[DIRECTIONS] From the line containing "The width and height of the screenshot is (992, 746)." through the last line of the records below, output every line exactly as it appears, but leave out the pictures.
*** DATA TO PROCESS Section Begins ***
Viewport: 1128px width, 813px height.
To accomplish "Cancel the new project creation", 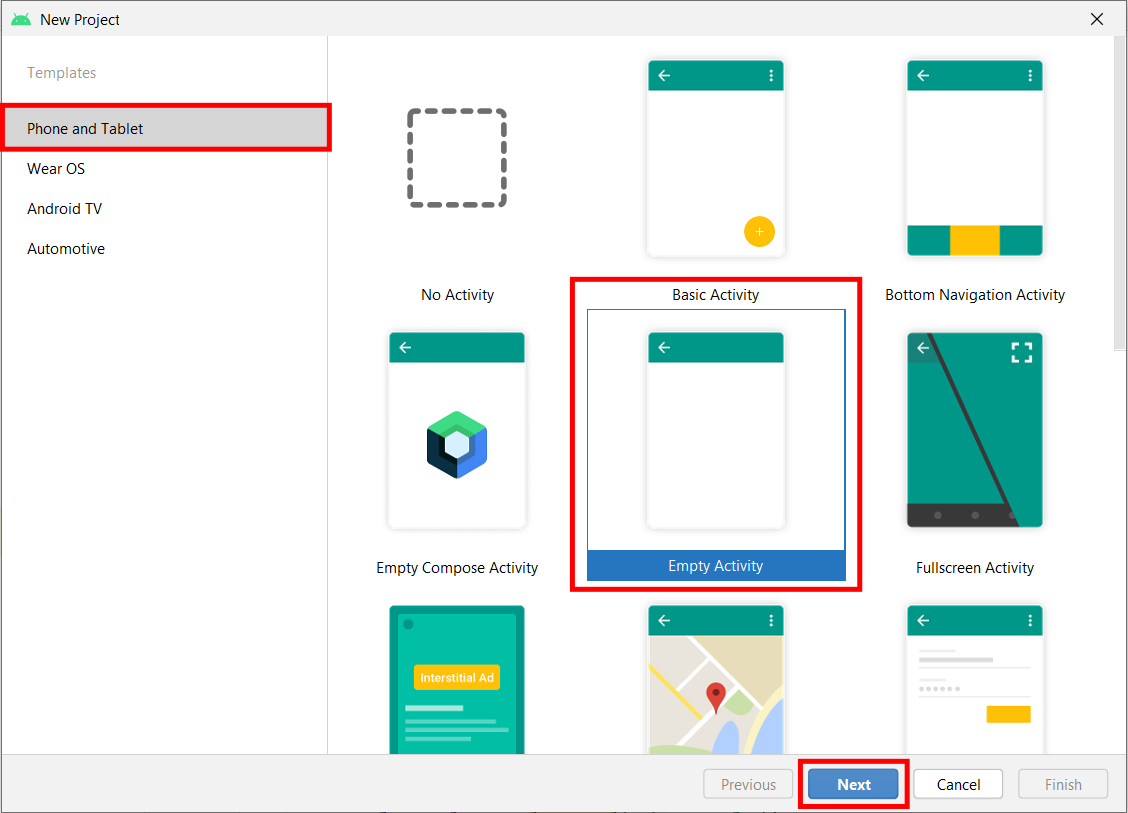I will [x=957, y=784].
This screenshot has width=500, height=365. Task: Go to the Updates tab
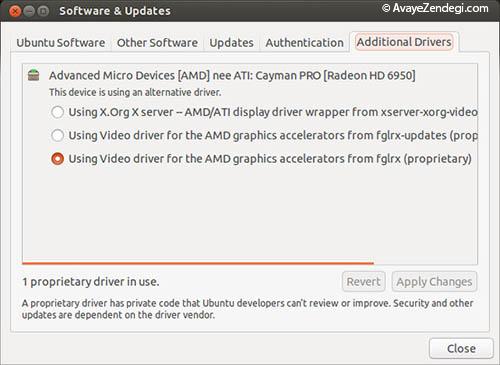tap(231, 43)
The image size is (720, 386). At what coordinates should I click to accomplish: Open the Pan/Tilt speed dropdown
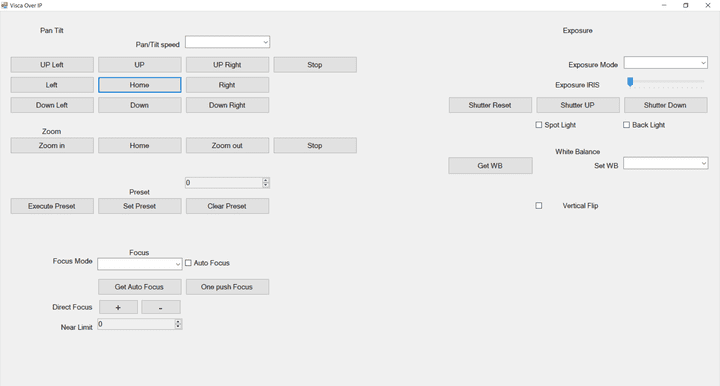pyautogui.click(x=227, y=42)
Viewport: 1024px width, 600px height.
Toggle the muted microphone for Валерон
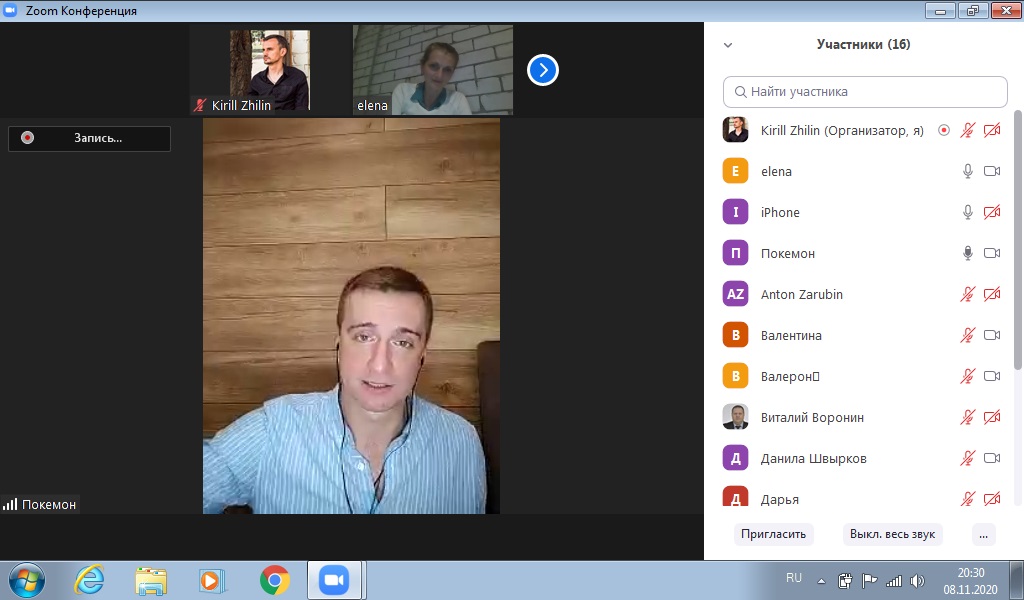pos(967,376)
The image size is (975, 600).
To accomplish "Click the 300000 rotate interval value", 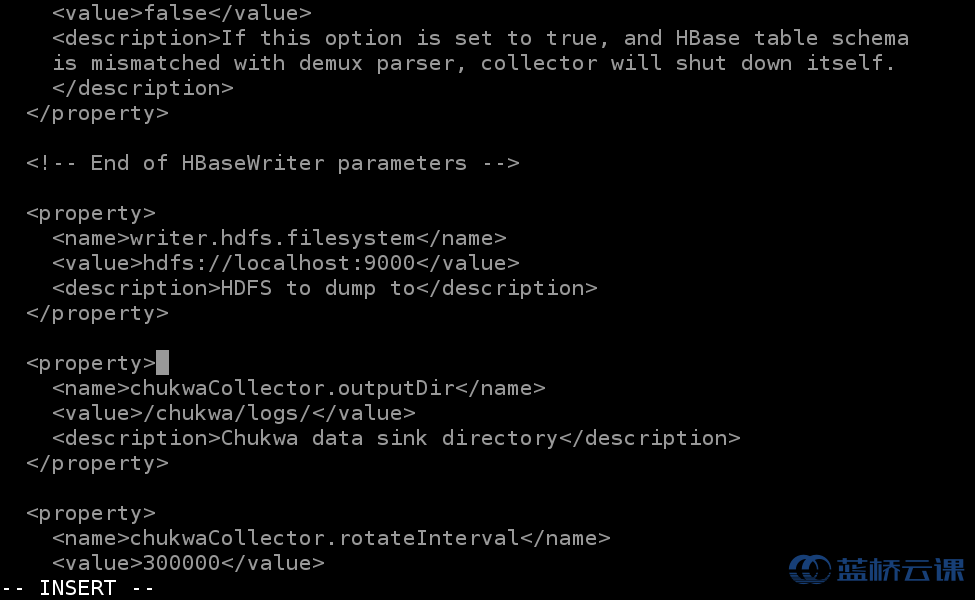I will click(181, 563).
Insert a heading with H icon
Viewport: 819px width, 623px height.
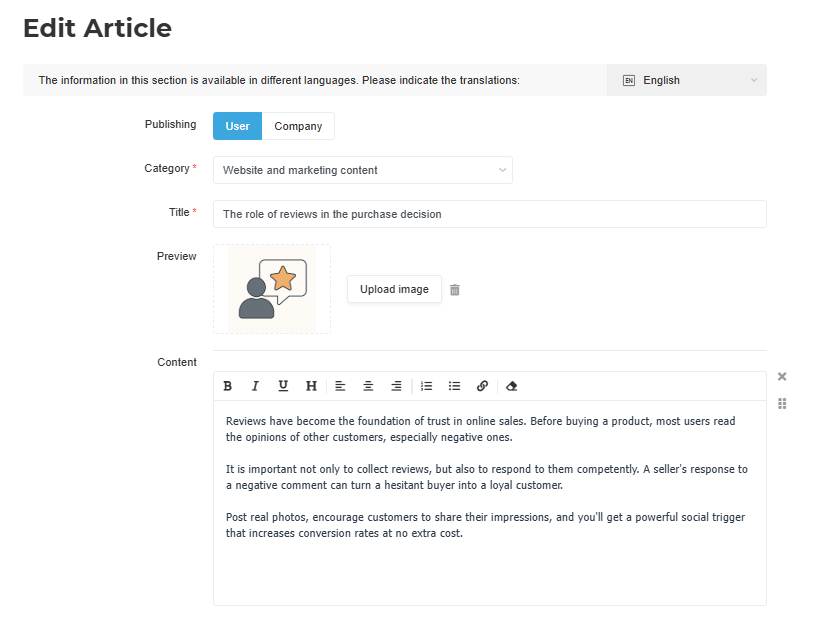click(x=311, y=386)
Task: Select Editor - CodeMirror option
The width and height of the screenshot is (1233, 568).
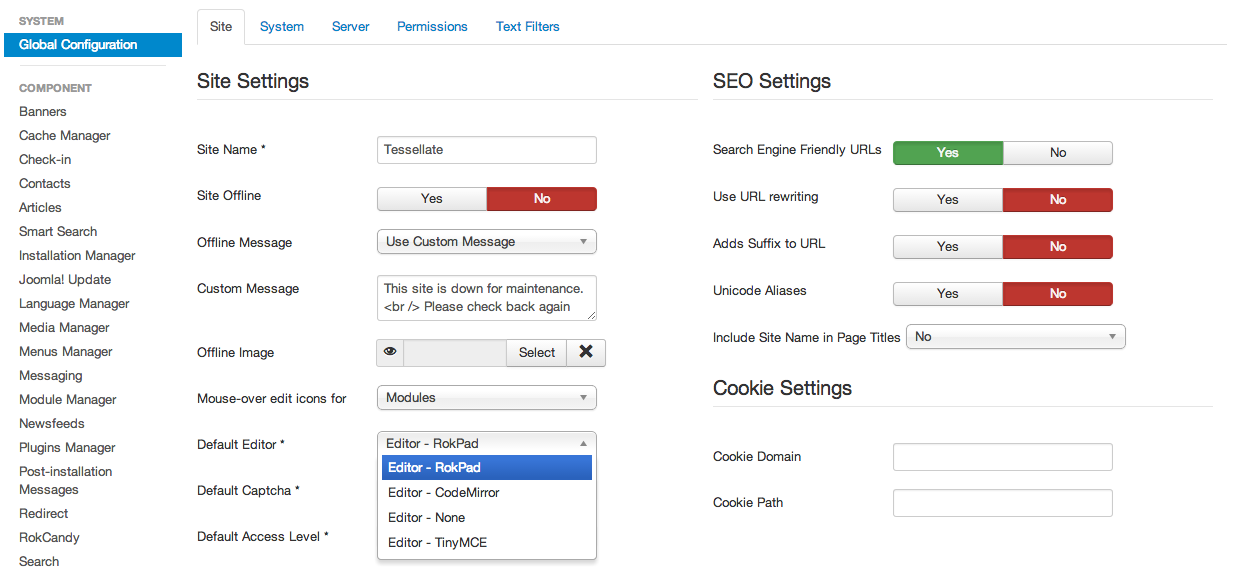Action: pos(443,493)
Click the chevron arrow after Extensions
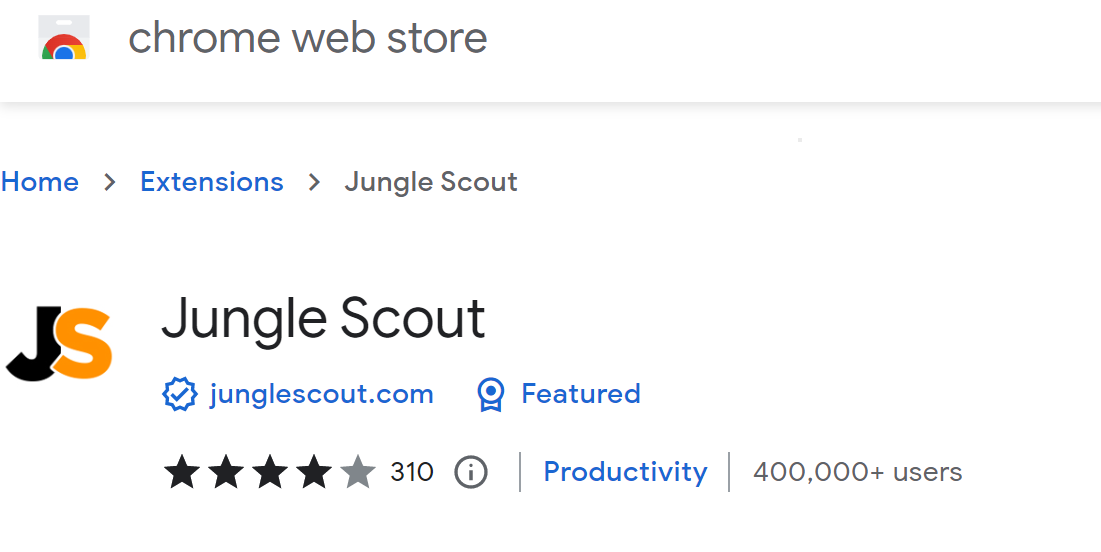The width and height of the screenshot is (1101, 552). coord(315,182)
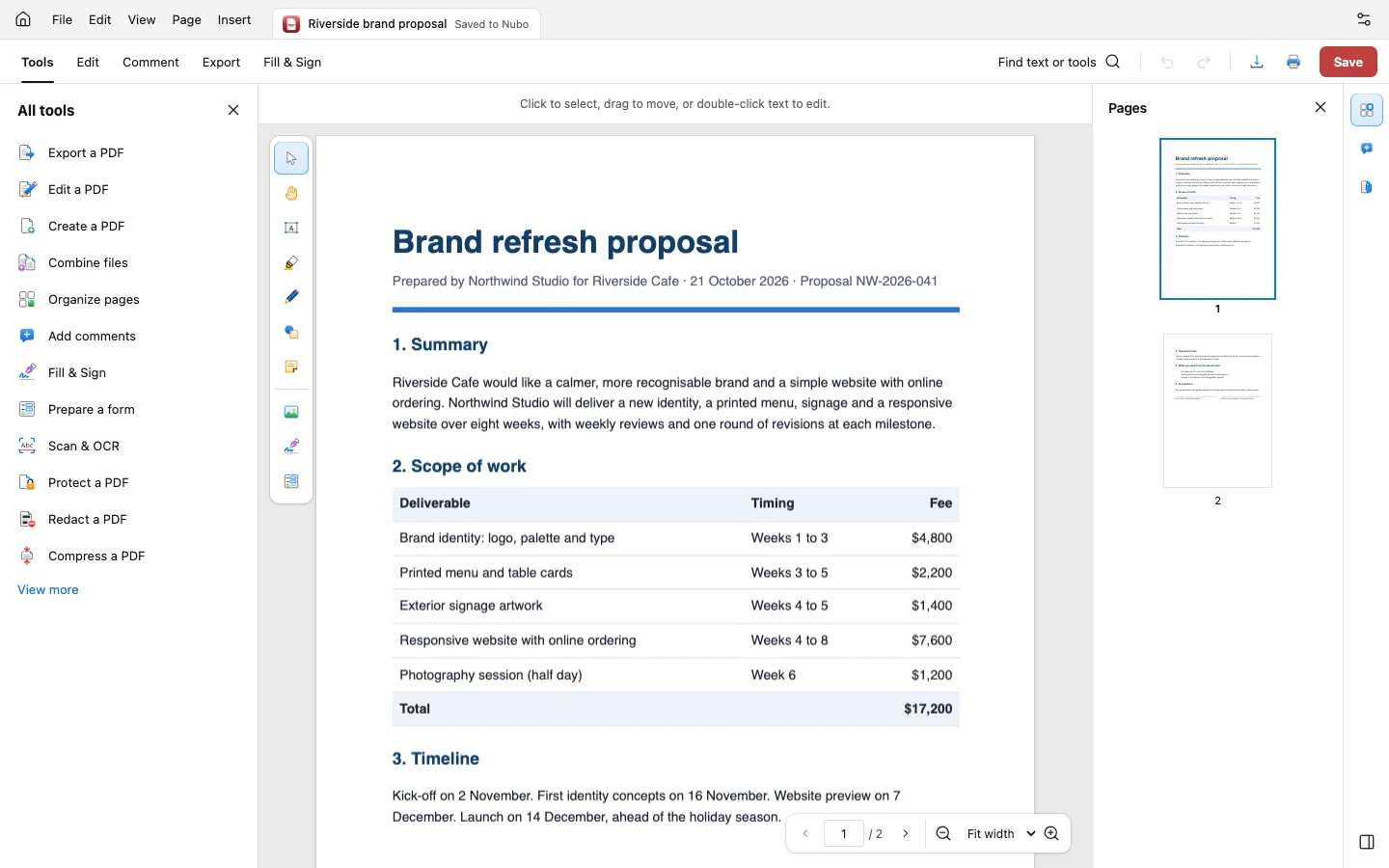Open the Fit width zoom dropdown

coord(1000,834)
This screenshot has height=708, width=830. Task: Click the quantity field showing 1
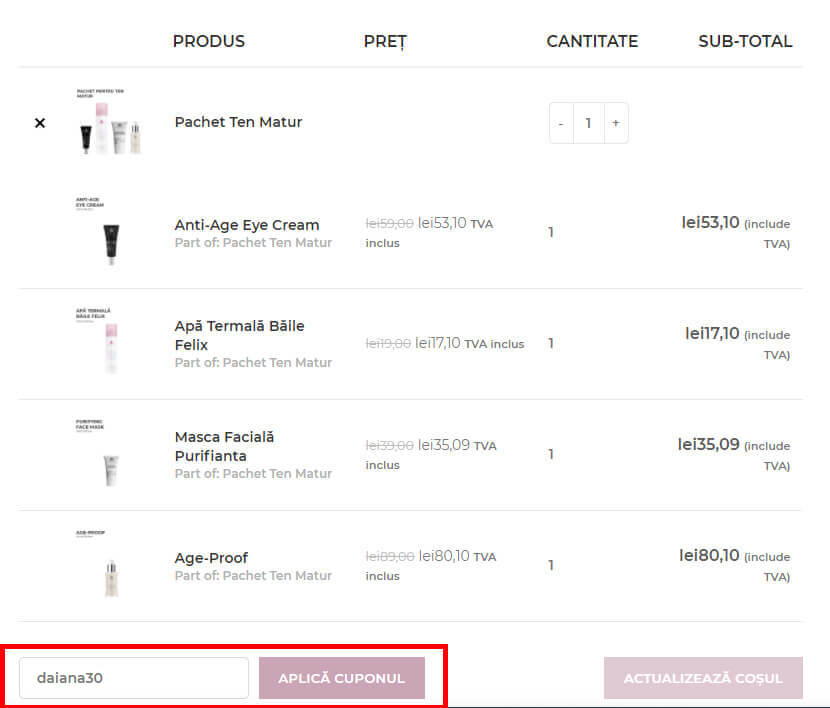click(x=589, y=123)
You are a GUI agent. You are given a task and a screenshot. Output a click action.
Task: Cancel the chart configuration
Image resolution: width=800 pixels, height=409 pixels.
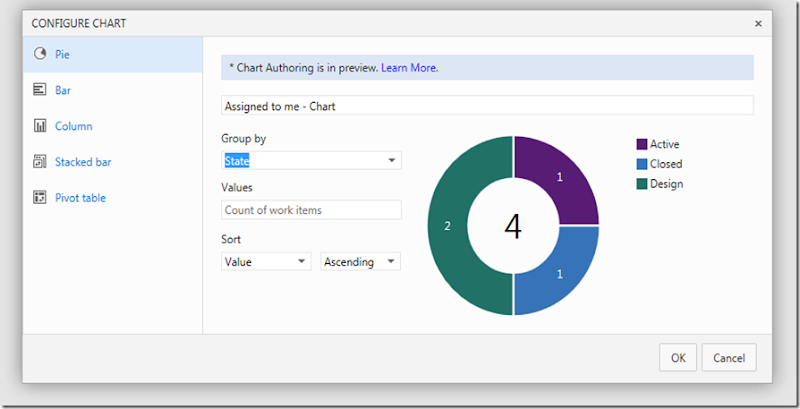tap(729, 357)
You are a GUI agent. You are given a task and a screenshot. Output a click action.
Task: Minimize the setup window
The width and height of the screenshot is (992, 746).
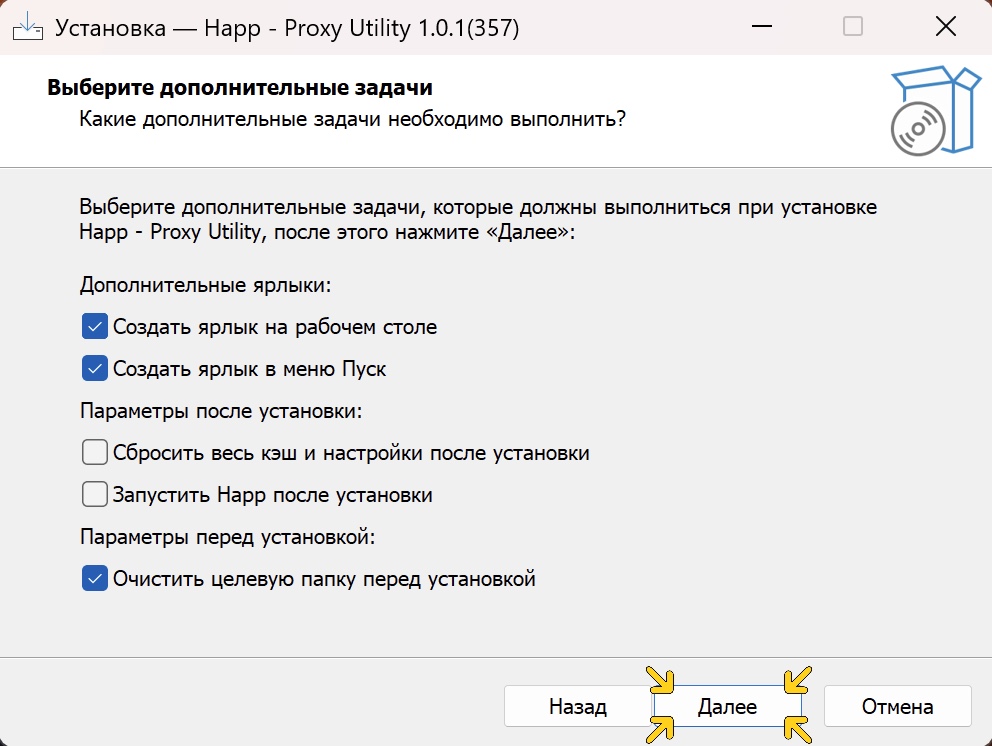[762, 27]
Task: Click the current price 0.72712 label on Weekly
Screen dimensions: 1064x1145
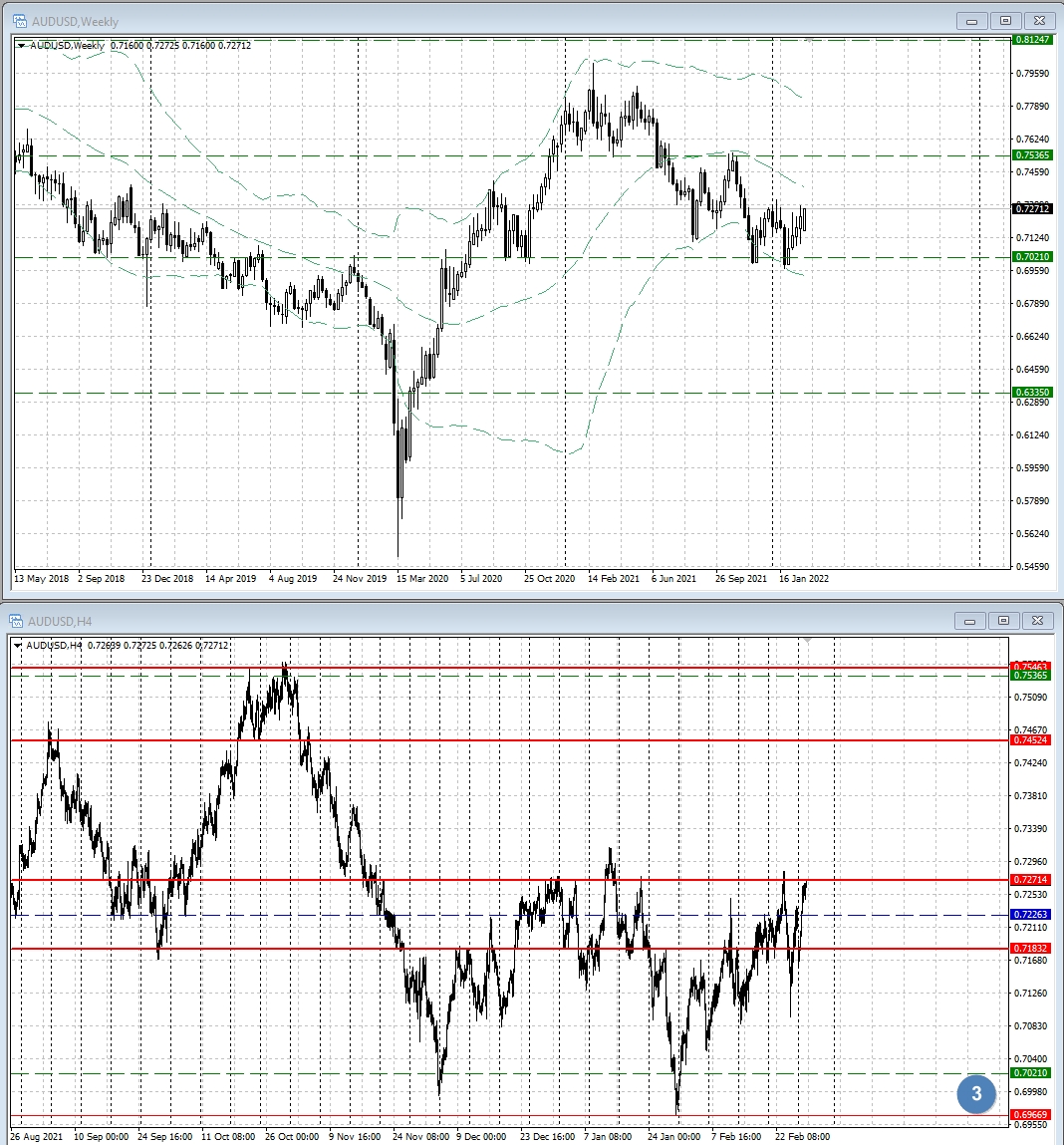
*** DATA TO PROCESS Section Ends ***
[SOLUTION FOR THIS TASK]
The width and height of the screenshot is (992, 746).
[762, 27]
Task: Click the current price 0.72712 label on Weekly
Screen dimensions: 1064x1145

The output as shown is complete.